> Problem statement: Give the data again in full, with every character unchanged.

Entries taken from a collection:

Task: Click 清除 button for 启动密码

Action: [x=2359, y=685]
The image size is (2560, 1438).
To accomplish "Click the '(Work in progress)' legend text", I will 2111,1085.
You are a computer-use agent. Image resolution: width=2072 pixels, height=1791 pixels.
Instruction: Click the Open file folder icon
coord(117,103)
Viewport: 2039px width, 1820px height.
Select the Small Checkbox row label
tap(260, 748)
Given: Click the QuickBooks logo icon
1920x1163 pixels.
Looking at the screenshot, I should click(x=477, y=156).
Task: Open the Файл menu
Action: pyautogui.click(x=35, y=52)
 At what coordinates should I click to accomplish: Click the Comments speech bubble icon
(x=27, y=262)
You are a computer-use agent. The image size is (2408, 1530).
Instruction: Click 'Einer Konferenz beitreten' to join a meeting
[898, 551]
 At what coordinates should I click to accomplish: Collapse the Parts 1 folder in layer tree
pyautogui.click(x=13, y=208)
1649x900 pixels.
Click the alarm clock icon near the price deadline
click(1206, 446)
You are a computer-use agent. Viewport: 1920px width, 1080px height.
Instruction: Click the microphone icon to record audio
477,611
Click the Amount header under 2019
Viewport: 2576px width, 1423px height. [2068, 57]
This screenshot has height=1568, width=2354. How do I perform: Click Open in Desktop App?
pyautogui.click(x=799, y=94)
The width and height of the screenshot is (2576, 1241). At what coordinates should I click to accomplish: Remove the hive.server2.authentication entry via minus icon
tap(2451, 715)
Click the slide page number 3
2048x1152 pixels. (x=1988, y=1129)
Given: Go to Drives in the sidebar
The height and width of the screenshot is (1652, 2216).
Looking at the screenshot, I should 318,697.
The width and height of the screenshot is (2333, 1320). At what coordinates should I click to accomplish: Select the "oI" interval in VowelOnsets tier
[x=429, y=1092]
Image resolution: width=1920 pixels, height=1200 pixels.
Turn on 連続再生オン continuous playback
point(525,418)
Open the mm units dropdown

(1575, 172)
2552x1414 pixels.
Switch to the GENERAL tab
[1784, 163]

> Expected answer:
Task: Click 清除 button for 启动密码

Action: [x=2359, y=685]
The image size is (2560, 1438).
To accomplish "Click the '(Work in progress)' legend text", I will 2111,1085.
You are a computer-use agent. Image resolution: width=2072 pixels, height=1791 pixels.
Instruction: Click the Open file folder icon
coord(117,103)
Viewport: 2039px width, 1820px height.
Select the Small Checkbox row label
tap(260, 748)
Given: Click the QuickBooks logo icon
1920x1163 pixels.
Looking at the screenshot, I should click(x=477, y=156).
Task: Open the Файл menu
Action: pyautogui.click(x=35, y=52)
 At what coordinates should I click to accomplish: Click the Comments speech bubble icon
(x=27, y=262)
You are a computer-use agent. The image size is (2408, 1530).
Instruction: Click 'Einer Konferenz beitreten' to join a meeting
[898, 551]
 At what coordinates should I click to accomplish: Collapse the Parts 1 folder in layer tree
pyautogui.click(x=13, y=208)
1649x900 pixels.
Click the alarm clock icon near the price deadline
click(1206, 446)
You are a computer-use agent. Viewport: 1920px width, 1080px height.
Instruction: Click the microphone icon to record audio
477,611
Click the Amount header under 2019
Viewport: 2576px width, 1423px height. [2068, 57]
This screenshot has height=1568, width=2354. How do I perform: Click Open in Desktop App?
pyautogui.click(x=799, y=94)
The width and height of the screenshot is (2576, 1241). At what coordinates should I click to accomplish: Remove the hive.server2.authentication entry via minus icon
tap(2451, 715)
Click the slide page number 3
2048x1152 pixels. (x=1988, y=1129)
Given: Go to Drives in the sidebar
The height and width of the screenshot is (1652, 2216).
Looking at the screenshot, I should 318,697.
The width and height of the screenshot is (2333, 1320). At what coordinates should I click to accomplish: Select the "oI" interval in VowelOnsets tier
[x=429, y=1092]
Image resolution: width=1920 pixels, height=1200 pixels.
Turn on 連続再生オン continuous playback
point(525,418)
Open the mm units dropdown

(1575, 172)
2552x1414 pixels.
Switch to the GENERAL tab
[1784, 163]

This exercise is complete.